Research from 2014 estimated that in the last 35 years, populations of insects such as beetles and bees have decreased by 45%, and that the number of insects in Europe is in rapid decline. In a separate study published in 2017, flying insect numbers in German nature reserves were found to have decreased by 76% over 27 years.
Bees Affected by Rising Temperatures
The survival of bees is hanging in the balance. Some species are dying off at a record pace, and toxic agricultural chemicals might be to blame. There seem to be many threats to these winged creatures, but climate change may be the final straw for some bee species. If the Earth continues to warm and bees don’t find a way to adapt, some populations could face extinction, according to new research.
A team of scientists found that 30 to 70 percent of mason bees died when they heated up the bees’ environments. This reveals that if temperatures continue to climb, bee populations could begin to die off at faster rates, disrupting ecosystems worldwide, said Paul CaraDonna, an ecologist at Northwestern University.
In the tests conducted in the research, the bees that survived the heat became smaller, lost much of their body fat and suffered from disruptions to their hibernation. These results suggest bees that survived were not healthy and might struggle to find food or a mate.
Local bee populations could possibly substantially decrease or even go extinct in the future because of climate change, according to the research.

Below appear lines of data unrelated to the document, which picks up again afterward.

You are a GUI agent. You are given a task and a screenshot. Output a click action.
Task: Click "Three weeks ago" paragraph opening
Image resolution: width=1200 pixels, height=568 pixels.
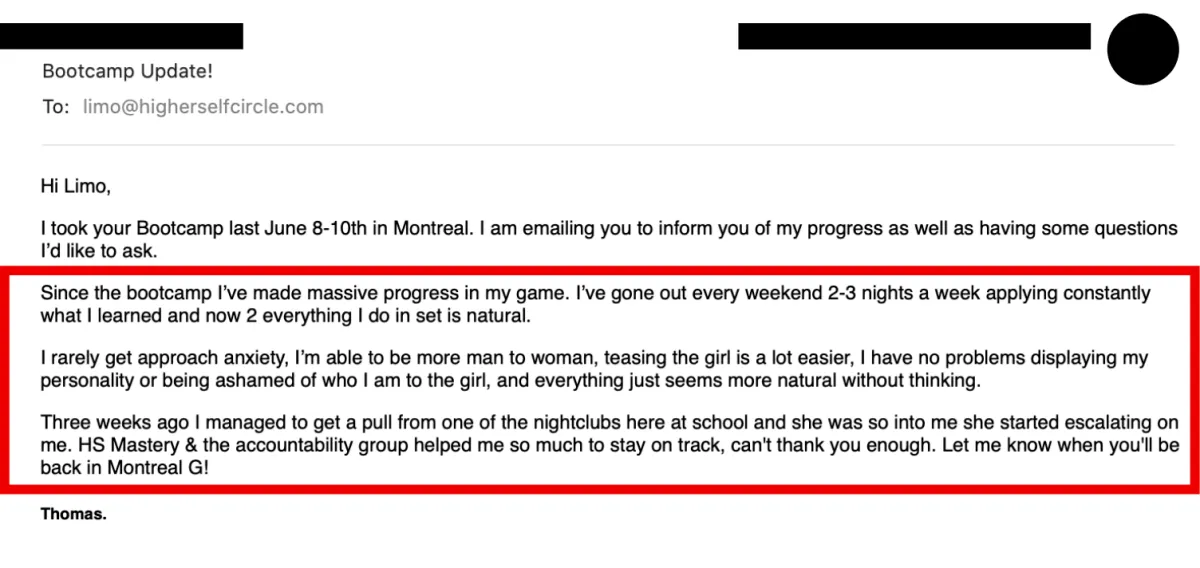click(105, 422)
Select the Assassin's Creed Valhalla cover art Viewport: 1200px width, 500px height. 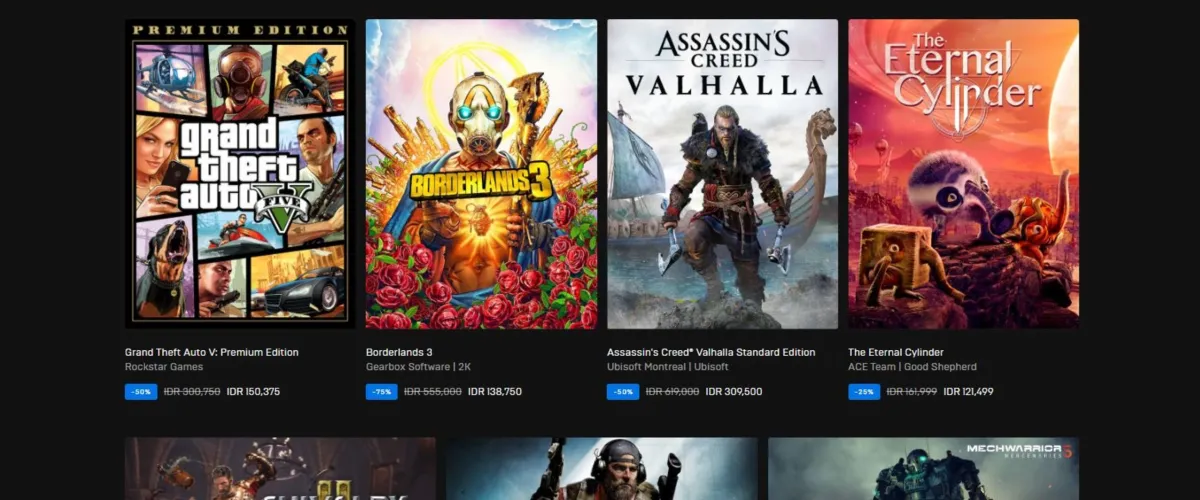[x=722, y=174]
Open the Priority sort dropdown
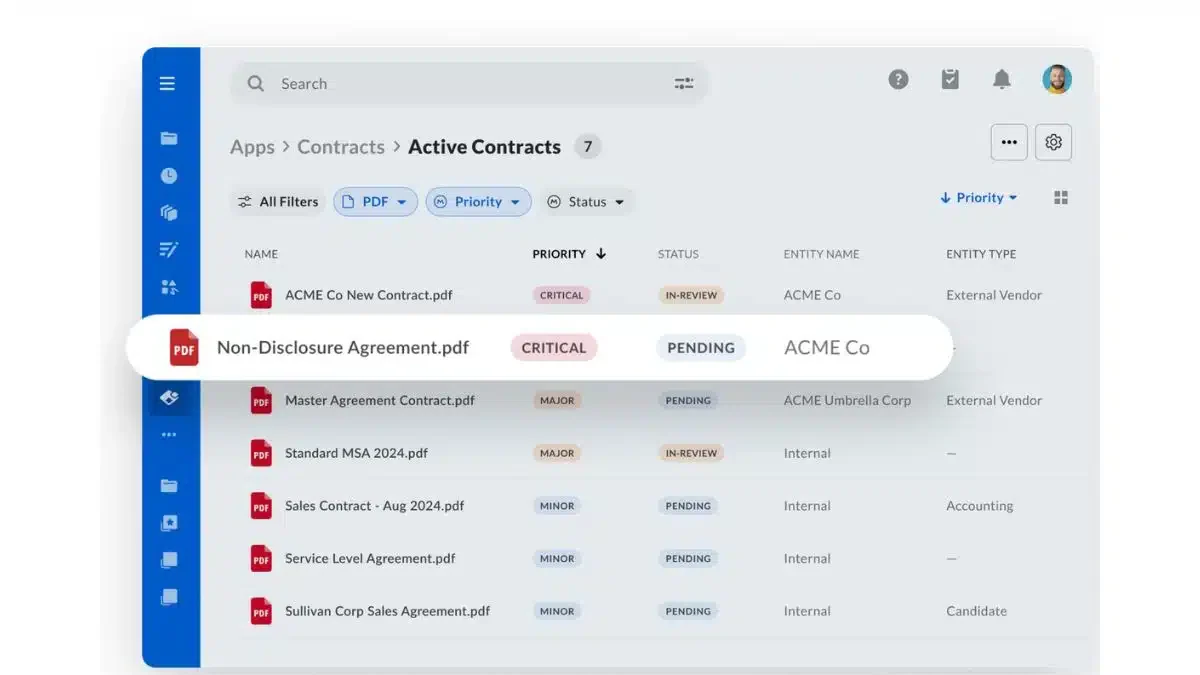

Historic Shift Means the Arctic Ocean Could Become Part of the Atlantic
A region in the Arctic Ocean is undergoing a historic identity crisis, as recent climate change has warmed it so much that it might as well be considered part of the Atlantic.
All of the Arctic has been heating up in recent decades, but nowhere is it as dramatic as in the Barents Sea, northeast of Finland. There, temperatures are climbing faster than anywhere else in the Arctic Ocean — not only in the atmosphere but down through the water column, scientists recently reported in a new study.
The northern Barents is also becoming saltier as it warms, mostly because there’s little seasonal melt of sea ice to dilute the water body. These temperature and salinity changes nudge the northern Barents to a state that more closely resembles that of the neighboring Atlantic Ocean, rather than the Arctic, which could have dramatic implications for its marine ecosystems, according to the study.